Start of Block
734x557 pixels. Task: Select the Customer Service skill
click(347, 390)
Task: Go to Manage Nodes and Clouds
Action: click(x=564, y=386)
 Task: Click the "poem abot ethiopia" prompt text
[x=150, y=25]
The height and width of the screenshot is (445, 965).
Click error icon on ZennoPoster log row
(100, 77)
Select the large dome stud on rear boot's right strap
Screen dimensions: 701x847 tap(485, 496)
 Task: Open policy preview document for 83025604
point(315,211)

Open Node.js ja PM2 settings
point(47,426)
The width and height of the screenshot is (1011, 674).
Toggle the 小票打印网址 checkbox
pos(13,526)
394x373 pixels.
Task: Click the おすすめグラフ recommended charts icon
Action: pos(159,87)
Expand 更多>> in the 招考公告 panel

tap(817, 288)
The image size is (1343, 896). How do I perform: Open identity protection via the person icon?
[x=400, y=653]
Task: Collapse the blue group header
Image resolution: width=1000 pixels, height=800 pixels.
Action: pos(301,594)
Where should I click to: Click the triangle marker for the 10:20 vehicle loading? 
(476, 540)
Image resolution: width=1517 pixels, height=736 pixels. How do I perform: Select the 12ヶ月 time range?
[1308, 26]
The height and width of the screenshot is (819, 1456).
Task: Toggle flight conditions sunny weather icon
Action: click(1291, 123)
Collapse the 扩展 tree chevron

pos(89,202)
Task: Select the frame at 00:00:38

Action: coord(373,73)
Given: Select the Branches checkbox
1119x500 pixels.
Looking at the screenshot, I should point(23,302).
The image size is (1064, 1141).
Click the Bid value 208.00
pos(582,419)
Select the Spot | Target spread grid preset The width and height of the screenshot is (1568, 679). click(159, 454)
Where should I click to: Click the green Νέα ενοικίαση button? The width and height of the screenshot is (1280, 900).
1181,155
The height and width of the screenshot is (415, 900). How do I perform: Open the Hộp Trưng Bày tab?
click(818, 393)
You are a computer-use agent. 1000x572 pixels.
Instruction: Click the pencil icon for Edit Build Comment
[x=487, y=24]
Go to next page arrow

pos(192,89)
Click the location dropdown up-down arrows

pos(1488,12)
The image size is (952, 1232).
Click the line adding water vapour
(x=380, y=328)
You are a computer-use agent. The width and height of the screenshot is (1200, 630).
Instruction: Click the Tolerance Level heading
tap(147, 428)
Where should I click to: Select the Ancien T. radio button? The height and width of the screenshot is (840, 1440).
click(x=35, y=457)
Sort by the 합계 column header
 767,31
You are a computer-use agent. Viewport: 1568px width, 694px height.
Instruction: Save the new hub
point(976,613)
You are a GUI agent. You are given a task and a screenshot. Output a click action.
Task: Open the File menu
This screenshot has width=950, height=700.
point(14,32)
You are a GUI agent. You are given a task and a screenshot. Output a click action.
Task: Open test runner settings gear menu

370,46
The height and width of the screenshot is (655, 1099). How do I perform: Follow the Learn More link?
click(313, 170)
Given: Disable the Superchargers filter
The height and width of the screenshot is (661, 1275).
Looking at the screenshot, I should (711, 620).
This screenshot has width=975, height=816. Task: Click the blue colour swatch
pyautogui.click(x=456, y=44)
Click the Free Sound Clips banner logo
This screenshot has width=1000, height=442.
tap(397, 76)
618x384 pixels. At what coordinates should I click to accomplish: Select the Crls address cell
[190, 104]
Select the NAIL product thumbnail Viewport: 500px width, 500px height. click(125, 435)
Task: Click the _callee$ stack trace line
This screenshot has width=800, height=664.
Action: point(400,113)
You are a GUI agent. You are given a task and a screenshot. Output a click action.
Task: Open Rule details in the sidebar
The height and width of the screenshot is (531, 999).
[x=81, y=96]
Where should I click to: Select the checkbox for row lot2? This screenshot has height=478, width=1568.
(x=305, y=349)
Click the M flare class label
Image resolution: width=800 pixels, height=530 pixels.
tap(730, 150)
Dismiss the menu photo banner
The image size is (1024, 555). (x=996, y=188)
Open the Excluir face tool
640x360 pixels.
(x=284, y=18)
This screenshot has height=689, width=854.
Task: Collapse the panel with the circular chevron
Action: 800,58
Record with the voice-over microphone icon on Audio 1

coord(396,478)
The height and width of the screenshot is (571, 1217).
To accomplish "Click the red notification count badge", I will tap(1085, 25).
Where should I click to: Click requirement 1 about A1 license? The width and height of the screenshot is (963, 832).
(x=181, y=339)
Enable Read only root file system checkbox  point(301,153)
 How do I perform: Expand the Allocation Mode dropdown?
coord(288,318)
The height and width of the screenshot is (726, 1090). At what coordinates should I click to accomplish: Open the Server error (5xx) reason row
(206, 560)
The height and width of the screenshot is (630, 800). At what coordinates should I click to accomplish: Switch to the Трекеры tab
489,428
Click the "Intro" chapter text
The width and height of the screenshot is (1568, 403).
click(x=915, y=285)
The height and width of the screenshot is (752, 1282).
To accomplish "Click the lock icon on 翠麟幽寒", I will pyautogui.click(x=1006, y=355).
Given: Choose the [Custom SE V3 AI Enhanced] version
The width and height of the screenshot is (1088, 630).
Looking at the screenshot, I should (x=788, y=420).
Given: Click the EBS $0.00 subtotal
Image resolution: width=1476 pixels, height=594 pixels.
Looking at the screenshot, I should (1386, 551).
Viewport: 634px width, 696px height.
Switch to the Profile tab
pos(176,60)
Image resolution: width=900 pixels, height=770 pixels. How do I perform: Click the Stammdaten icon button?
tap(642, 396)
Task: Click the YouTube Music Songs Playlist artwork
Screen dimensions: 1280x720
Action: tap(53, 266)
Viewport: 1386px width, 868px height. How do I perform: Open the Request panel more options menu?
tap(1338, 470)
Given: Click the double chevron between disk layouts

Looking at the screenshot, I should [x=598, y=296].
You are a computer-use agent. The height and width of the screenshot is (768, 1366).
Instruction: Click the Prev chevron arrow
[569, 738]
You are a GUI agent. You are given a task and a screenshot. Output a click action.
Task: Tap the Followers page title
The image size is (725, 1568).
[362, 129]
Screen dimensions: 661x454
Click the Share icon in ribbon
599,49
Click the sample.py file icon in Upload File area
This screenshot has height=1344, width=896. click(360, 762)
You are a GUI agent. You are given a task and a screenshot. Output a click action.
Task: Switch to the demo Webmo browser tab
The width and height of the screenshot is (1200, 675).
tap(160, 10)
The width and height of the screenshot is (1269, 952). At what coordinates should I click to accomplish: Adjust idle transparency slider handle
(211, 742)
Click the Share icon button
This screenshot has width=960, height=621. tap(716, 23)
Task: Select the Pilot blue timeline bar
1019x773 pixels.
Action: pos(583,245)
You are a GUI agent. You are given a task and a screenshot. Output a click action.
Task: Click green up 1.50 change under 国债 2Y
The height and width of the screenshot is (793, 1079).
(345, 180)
End of Block
• _Task goal_: Every line in the data above that contains the word "computer" should be copied.

• _Solution for this problem_:
You are a computer-use agent. 1000x572 pixels.
You are a computer-use agent. The width and height of the screenshot is (1200, 630).
You are a computer-use agent. Viewport: 1568px width, 694px height.
You are a computer-use agent. The height and width of the screenshot is (768, 1366).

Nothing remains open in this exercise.